TASK INSTRUCTIONS – Tally up the lines in the material where the word "marker" appears, then give the total and nothing else.

DATA EXTRACT –

===============

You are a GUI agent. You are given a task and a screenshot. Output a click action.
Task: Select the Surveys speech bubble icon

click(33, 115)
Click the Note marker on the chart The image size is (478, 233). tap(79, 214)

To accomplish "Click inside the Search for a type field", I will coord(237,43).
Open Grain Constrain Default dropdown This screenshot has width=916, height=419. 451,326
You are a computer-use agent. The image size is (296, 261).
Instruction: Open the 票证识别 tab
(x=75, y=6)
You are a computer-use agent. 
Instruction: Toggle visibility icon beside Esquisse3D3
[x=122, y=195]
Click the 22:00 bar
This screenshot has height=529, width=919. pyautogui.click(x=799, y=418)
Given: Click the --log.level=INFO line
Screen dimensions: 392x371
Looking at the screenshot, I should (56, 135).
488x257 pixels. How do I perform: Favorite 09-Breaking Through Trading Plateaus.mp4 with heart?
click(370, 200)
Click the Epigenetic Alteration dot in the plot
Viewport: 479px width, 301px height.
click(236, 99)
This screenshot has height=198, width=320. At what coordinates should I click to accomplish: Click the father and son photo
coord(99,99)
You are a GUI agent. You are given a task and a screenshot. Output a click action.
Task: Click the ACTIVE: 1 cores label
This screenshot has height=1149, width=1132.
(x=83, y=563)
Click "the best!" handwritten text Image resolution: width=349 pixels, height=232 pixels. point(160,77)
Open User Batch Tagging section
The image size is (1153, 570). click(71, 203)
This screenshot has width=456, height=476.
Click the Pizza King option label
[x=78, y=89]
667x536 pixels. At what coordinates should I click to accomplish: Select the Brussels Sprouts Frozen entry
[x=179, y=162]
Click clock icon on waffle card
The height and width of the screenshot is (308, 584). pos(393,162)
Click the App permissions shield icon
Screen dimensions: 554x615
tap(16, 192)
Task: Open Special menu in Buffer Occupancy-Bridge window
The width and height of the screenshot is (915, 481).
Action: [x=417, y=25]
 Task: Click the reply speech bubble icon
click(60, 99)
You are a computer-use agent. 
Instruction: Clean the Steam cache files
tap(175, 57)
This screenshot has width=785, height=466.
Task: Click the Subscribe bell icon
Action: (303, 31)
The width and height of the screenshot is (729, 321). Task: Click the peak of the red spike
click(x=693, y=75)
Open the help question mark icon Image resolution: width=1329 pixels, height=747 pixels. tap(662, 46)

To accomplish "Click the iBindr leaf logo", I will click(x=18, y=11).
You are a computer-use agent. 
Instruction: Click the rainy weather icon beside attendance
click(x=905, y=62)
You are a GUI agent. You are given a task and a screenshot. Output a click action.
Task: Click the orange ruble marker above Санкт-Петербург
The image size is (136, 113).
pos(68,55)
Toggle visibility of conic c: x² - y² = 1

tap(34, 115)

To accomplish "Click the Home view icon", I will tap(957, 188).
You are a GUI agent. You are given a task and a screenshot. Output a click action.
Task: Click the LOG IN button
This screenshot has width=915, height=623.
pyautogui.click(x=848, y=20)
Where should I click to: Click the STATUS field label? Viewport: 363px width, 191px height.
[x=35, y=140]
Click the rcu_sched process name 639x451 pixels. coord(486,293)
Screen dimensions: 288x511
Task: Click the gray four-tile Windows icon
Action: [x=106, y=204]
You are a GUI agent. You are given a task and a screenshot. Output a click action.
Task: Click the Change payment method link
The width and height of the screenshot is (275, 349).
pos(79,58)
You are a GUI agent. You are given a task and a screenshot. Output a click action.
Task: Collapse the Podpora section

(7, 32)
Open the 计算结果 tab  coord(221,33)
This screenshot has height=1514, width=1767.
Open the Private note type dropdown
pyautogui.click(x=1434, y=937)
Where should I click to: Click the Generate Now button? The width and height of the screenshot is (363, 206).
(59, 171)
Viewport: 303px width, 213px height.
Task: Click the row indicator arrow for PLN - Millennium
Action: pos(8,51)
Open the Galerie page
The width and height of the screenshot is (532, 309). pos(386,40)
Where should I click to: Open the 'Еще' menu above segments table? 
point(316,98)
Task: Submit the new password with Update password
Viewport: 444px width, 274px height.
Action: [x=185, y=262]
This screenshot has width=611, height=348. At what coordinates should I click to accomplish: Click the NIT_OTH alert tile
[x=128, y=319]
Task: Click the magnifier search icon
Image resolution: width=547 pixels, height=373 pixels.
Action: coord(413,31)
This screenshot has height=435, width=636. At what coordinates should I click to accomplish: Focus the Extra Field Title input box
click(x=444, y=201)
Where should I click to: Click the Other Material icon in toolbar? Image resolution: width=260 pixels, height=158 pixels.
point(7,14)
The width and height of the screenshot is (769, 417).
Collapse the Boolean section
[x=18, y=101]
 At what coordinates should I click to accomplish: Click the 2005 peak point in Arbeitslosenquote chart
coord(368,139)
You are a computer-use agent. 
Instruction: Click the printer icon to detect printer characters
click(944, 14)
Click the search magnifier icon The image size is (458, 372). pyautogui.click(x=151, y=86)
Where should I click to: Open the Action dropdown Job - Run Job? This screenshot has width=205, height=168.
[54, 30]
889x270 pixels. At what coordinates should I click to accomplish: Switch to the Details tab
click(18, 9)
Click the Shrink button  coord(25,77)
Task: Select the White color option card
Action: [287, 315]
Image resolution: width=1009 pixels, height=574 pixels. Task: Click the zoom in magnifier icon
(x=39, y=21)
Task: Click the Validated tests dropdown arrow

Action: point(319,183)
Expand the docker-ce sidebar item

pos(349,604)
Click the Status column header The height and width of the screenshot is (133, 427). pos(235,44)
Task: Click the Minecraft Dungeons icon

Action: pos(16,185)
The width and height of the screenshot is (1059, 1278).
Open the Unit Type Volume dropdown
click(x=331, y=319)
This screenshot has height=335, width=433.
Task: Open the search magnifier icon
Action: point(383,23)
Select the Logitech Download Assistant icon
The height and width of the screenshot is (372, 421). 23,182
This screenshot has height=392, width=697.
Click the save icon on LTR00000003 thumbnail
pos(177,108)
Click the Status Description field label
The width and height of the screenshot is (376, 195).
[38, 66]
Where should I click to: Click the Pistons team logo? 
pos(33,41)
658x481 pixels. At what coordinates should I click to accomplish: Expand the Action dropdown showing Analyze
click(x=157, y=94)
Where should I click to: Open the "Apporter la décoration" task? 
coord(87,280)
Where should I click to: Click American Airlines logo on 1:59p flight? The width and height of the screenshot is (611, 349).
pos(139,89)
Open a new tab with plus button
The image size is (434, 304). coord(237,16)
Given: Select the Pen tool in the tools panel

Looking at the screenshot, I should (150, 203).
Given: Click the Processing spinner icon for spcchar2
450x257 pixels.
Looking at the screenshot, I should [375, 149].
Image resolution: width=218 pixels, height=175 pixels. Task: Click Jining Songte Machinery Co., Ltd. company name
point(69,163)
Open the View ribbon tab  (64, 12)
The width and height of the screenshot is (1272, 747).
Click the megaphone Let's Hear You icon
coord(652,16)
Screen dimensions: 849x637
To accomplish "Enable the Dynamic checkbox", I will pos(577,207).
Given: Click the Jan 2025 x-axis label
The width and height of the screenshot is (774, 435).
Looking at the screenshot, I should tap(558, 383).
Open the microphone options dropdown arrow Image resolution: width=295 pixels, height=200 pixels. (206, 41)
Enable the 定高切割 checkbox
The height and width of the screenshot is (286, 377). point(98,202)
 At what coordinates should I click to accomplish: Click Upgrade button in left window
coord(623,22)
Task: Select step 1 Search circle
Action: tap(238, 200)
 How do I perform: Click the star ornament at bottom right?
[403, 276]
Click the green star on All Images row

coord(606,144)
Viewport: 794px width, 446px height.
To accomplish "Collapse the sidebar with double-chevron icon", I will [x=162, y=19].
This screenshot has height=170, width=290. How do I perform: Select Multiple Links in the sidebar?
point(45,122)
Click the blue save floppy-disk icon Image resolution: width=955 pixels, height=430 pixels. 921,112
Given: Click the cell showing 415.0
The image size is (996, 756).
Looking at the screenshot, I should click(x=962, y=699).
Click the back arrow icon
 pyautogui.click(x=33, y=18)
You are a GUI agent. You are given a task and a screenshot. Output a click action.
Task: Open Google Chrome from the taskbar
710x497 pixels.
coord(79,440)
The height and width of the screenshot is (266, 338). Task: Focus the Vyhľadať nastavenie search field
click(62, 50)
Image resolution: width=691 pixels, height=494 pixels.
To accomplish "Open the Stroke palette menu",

===============

SOLVED PROBLEM – 2